(할 일): 자료 맨 처음부터 "pos(594,54)"가 들어 있는 줄까지 "pin icon"를 "marker icon"로 고쳐서 다시 적고, 나머지는 그대로 두세요. 그림은 빼고 적어 주세요.

======== 주어진 자료

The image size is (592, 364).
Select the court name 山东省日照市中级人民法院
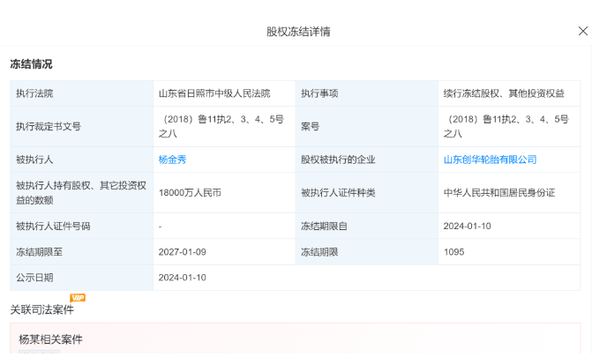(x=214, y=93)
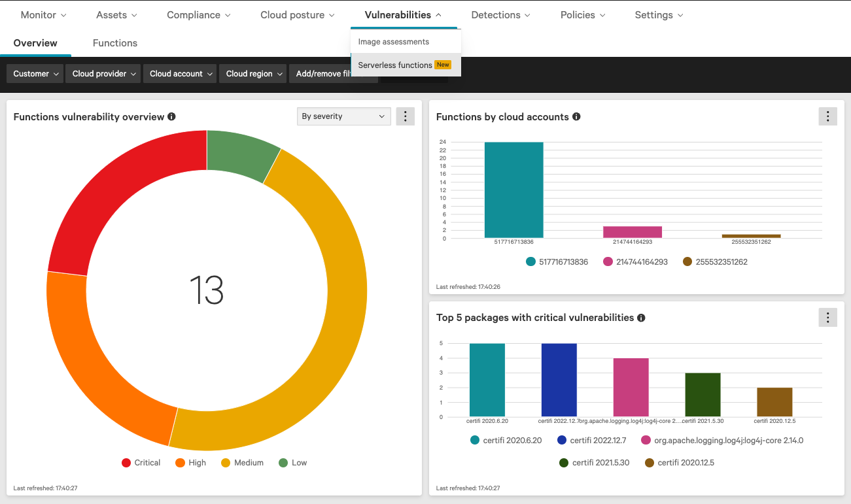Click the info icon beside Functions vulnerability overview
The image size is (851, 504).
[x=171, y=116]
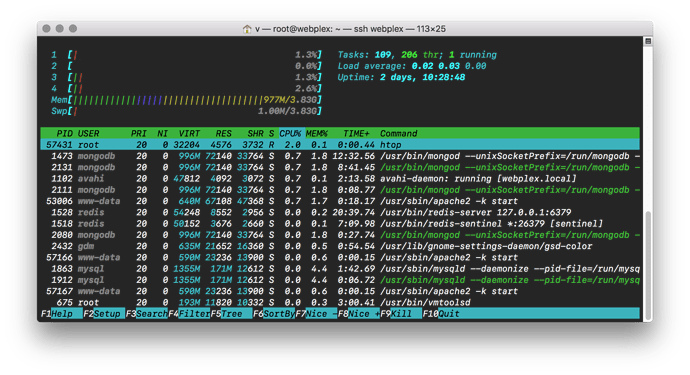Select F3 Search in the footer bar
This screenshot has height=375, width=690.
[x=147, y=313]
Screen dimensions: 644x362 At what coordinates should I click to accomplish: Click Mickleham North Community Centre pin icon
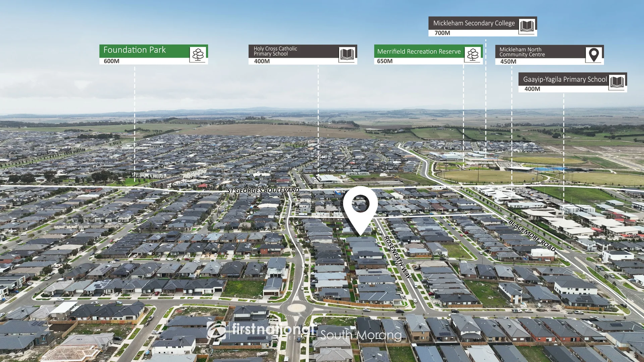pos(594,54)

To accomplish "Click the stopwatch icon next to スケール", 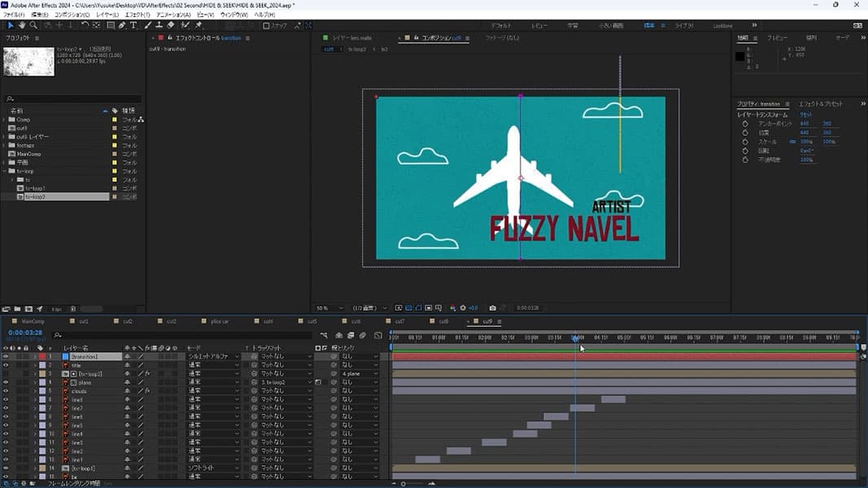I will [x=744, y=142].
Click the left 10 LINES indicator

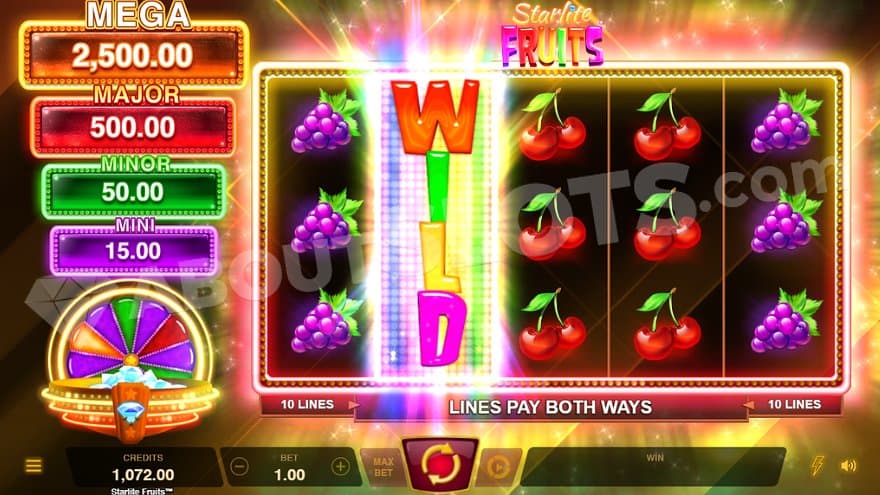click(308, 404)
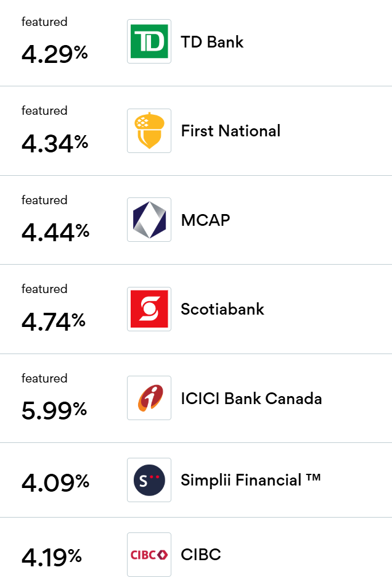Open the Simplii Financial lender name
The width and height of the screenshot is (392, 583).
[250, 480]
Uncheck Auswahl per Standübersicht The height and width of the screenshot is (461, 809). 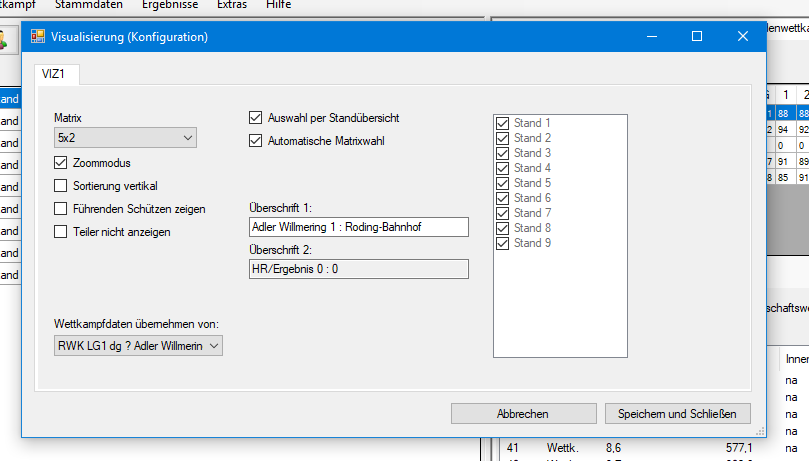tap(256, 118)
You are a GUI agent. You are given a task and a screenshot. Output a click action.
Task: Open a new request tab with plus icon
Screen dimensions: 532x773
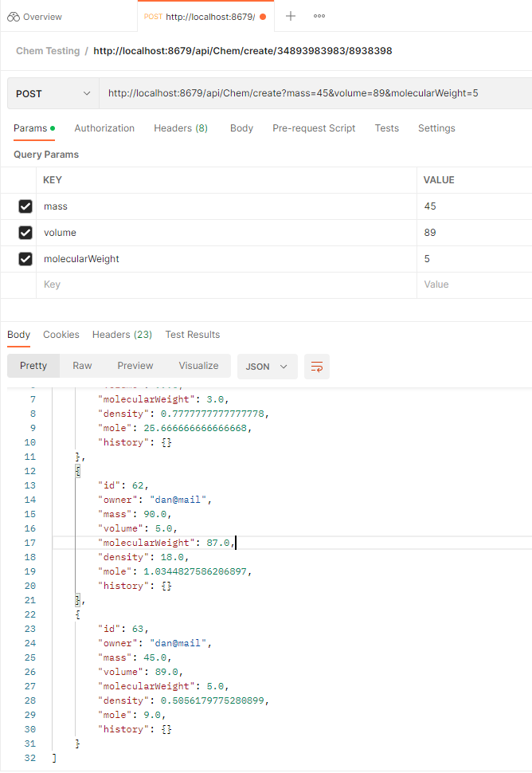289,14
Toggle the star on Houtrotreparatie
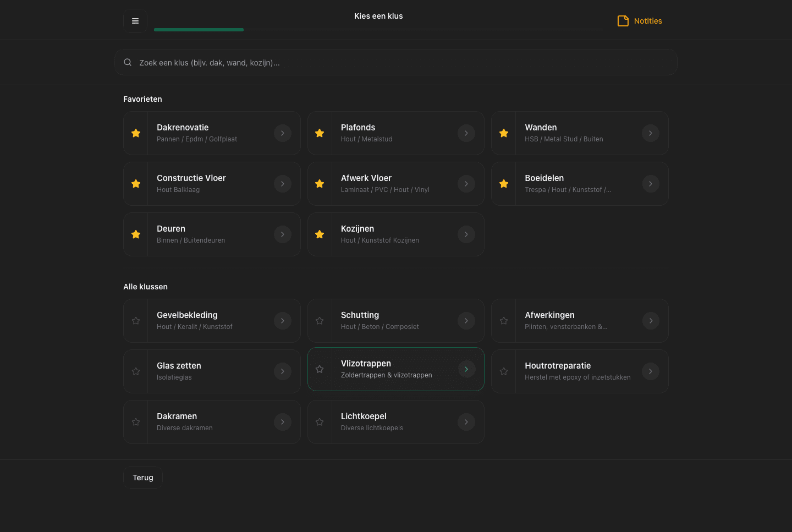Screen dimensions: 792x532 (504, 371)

================

(이 문제 풀이):
The image size is (592, 364).
Select the court name 山东省日照市中级人民法院
(x=214, y=93)
Click the info icon beside Functions vulnerability overview
The image size is (851, 504).
[x=171, y=116]
Select F3 Search in the footer bar
This screenshot has height=375, width=690.
[x=147, y=313]
Screen dimensions: 644x362 At what coordinates should I click to accomplish: Click Mickleham North Community Centre marker icon
pos(594,54)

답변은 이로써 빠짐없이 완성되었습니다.